The problem: The answer should contain every record below, output exactly.

(Dataset records)
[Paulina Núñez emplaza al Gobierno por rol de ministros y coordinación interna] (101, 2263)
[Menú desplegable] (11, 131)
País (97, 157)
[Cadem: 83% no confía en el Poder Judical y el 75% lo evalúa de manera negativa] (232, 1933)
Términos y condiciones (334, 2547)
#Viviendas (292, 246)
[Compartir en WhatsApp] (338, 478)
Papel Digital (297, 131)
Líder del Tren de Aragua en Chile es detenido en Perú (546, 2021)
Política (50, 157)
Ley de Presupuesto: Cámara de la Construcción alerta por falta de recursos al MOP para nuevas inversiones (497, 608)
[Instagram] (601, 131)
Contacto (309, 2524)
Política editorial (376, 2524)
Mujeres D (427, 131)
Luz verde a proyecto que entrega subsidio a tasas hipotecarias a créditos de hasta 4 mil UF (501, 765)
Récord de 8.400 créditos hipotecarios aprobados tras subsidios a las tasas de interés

Response for this exercise:
[Paulina Núñez emplaza al Gobierno por rol de ministros y coordinación interna] (101, 2263)
[Menú desplegable] (11, 131)
País (97, 157)
[Cadem: 83% no confía en el Poder Judical y el 75% lo evalúa de manera negativa] (232, 1933)
Términos y condiciones (334, 2547)
#Viviendas (292, 246)
[Compartir en WhatsApp] (338, 478)
Papel Digital (297, 131)
Líder del Tren de Aragua en Chile es detenido en Perú (546, 2021)
Política (50, 157)
Ley de Presupuesto: Cámara de la Construcción alerta por falta de recursos al MOP para nuevas inversiones (497, 608)
[Instagram] (601, 131)
Contacto (309, 2524)
Política editorial (376, 2524)
Mujeres D (427, 131)
Luz verde a proyecto que entrega subsidio a tasas hipotecarias a créditos de hasta 4 mil UF (501, 765)
Récord de 8.400 créditos hipotecarios aprobados tras subsidios a las tasas de interés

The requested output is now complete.